The two basic documents required for entering a search process, the resume and the OTM Portfolio, begin with similar if not identical statements. On the resume, the statement is called a “Ministry Objective”. On the OTM Portfolio, the statement is called a “Personal Ministry Statement”.
Chris Moore’s excellent introduction to clergy resumes, http://www.ecusa.anglican.org/documents/CDO_clergy_resumes.pdf , states the standard approach to “Ministry Objectives”:
The Ministry Objective can be used to answer three major questions:
• What is the position you are seeking (i.e., rector, vicar, associate, staff member, institutional ministry)?
• (If a parochial position) What is the size of the church you want to serve (i.e., family, ministry program, or corporate)?
• What are the gifts you bring to ministry?
I wonder whether answering the first two questions strikes search committees as somewhat redundant. After all, if I am on the rector search committee in a pastoral size congregation, can’t I assume that all applicants are interested in being a rector in a pastoral size congregation if they have taken the time to send me a resume? Aren’t search committees more interested in information about who a candidate is, rather than what a candidate wants?

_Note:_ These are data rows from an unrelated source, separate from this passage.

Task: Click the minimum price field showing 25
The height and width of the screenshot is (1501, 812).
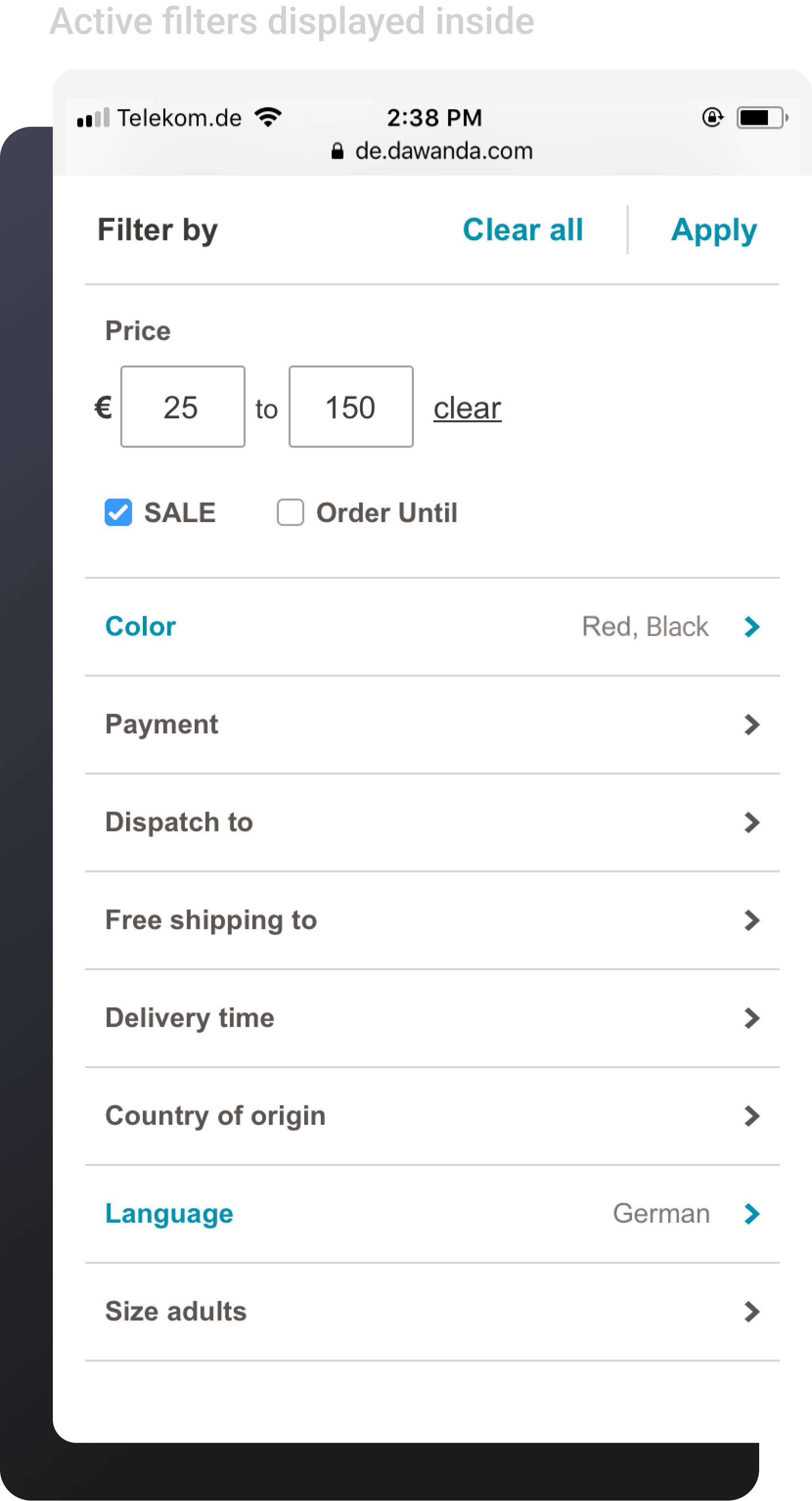Action: point(182,407)
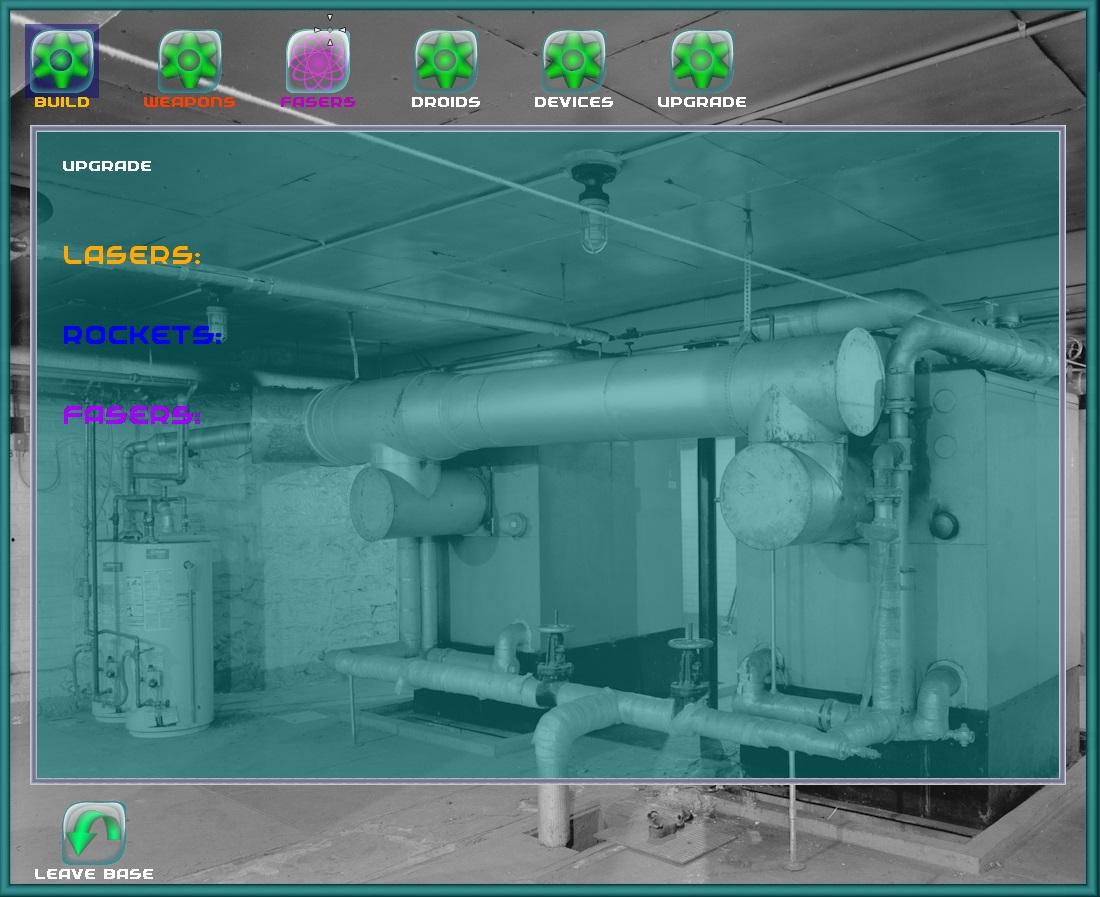Open Devices via its text label
Image resolution: width=1100 pixels, height=897 pixels.
point(574,102)
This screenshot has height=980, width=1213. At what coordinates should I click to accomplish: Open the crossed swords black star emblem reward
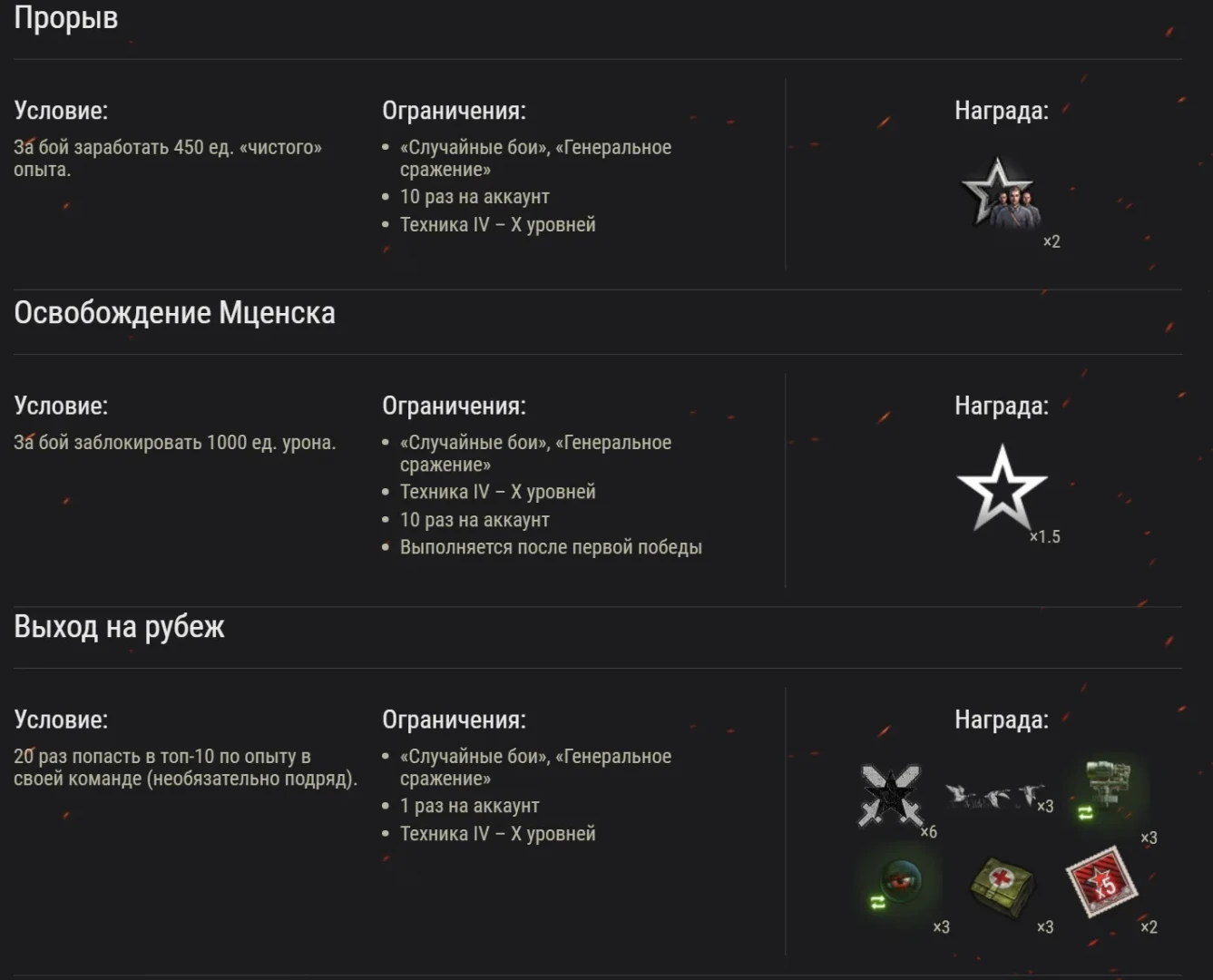pyautogui.click(x=890, y=795)
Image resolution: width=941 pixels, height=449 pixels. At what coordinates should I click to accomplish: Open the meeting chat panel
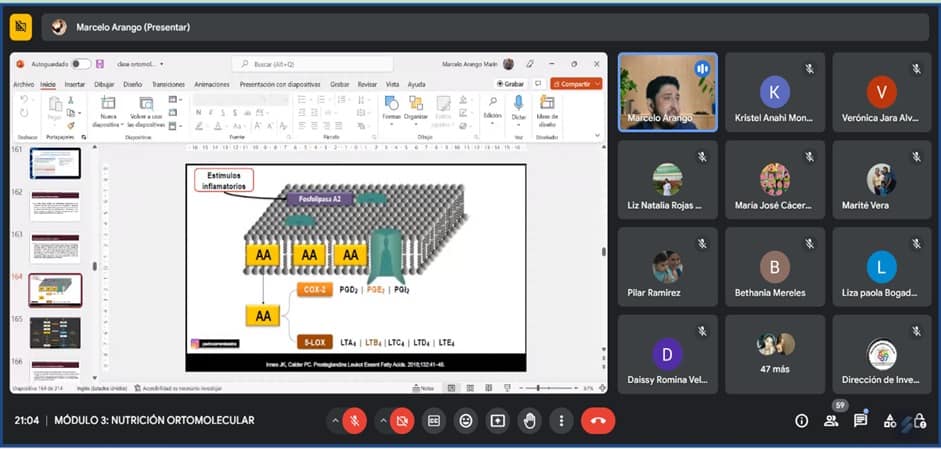pos(860,421)
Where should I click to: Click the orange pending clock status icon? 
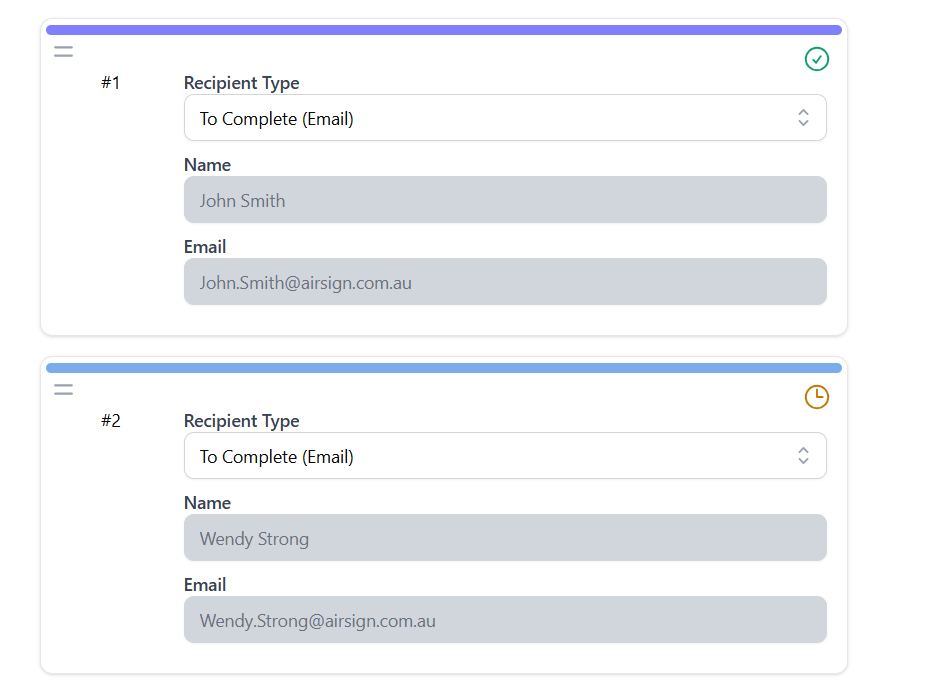pos(816,397)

The opening statement on a resume and the OTM Portfolio set the context for all additional information presented by a candidate to a search committee. It is like the opening handshake in an interview. An opening statement should indicate how the candidate will answer the two basic questions all search committees ask: “Does this candidate have the requisite skills and experience to succeed in this job?” And “Will the candidate fit well within our community?” i.e. “Does the candidate share our sense of purpose and our values?”
According to my colleague, Rob Voyle, “A provocative purpose statement … is a statement that bridges the past and present with the future. We use the term provocative purpose statement because they call people to their core purpose…” According to Rob, Jesus’ provocative purpose statement could be, “I am the light of the world.”
The heart of a provocative purpose statement is a metaphor for who you are at your best. Metaphors, like pictures, are worth a thousand words, which comes in handy when you only have a few words for your opening statement. My metaphor is “navigation”, as in steering a boat. The metaphor captures my skills in helping individuals and institutions read the context of their ministries and chart a productive course into the future. My metaphor is based on an activity I love, small boating. Paddling canoes and kayaks and expresses my core purpose in life, steering the church through uncharted waters to a better future. (I hope this blog fulfills that metaphor for you.)